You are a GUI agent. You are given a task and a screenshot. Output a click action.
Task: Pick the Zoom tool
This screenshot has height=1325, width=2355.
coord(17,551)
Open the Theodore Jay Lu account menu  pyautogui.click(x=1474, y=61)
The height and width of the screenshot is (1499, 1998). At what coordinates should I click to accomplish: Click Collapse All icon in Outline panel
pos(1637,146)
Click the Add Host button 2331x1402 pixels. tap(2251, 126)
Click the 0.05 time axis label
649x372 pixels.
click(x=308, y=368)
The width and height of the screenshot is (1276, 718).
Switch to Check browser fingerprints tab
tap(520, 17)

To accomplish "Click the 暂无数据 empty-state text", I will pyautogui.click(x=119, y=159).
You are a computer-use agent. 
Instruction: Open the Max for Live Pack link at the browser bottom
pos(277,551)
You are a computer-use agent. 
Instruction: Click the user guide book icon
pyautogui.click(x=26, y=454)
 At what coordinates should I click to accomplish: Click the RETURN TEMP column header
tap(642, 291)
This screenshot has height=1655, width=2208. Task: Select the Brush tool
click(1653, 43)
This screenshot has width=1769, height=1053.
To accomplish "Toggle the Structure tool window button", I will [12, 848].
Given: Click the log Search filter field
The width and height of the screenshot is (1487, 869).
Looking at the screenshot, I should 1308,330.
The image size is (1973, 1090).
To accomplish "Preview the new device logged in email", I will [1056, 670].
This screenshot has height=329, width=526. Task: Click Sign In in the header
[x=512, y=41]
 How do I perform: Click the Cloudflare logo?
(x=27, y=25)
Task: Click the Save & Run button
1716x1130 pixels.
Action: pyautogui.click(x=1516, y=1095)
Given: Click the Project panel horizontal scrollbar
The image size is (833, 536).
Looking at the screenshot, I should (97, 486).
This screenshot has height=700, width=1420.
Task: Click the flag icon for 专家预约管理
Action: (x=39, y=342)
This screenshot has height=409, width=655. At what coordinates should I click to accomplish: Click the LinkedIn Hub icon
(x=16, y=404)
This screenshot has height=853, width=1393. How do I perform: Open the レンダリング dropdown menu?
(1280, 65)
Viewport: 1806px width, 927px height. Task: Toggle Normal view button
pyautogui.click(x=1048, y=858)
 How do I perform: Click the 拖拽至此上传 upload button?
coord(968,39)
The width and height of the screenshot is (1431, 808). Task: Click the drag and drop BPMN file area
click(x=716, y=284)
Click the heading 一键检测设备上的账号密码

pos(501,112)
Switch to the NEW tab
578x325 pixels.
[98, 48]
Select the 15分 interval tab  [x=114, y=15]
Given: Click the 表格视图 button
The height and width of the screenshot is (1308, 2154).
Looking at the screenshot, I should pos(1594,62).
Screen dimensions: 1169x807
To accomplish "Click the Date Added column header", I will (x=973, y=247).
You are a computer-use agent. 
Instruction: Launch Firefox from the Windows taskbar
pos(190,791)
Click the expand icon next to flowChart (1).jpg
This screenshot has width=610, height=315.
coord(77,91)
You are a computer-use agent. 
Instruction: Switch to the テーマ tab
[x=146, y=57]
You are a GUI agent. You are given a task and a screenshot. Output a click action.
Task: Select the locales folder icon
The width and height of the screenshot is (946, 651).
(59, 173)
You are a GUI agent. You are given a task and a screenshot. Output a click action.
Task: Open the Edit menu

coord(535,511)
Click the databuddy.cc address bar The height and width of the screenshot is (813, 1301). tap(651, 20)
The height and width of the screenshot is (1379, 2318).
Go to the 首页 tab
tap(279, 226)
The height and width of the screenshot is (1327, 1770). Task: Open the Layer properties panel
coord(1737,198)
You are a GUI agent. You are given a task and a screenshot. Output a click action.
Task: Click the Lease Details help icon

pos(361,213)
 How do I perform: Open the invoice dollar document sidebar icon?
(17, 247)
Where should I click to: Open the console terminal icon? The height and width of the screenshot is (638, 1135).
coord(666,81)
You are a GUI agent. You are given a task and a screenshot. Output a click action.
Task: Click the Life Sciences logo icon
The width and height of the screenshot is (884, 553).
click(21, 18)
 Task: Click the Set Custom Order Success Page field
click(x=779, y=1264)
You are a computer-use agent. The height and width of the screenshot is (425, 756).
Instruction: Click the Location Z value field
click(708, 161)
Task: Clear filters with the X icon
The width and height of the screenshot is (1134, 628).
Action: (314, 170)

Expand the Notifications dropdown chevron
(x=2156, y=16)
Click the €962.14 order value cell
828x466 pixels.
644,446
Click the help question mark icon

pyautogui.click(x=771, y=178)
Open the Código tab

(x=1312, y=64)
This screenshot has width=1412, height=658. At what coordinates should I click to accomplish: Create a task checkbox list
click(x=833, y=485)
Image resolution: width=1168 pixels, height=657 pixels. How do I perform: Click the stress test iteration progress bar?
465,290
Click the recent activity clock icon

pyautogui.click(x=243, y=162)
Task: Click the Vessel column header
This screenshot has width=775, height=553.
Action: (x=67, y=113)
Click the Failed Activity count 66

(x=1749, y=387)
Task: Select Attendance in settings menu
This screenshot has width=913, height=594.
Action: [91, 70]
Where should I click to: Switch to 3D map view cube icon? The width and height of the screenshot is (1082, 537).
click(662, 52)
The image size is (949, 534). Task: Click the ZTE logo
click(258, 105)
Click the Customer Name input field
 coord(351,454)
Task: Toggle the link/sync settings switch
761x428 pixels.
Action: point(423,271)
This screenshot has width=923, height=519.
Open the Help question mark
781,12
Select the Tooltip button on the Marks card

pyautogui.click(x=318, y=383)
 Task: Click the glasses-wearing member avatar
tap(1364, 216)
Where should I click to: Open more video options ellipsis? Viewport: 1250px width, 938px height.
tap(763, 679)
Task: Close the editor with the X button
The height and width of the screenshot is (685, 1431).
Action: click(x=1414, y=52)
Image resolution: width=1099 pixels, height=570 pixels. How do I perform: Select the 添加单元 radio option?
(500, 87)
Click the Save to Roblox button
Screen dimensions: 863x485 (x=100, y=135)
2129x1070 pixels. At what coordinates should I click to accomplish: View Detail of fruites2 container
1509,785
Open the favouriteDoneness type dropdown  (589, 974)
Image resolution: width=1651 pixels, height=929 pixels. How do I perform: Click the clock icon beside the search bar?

....

(Task goal) Search the entries for the word "with" and copy every line that has it.

(Exercise solution)
Task: Clear filters with the X icon
Task: Close the editor with the X button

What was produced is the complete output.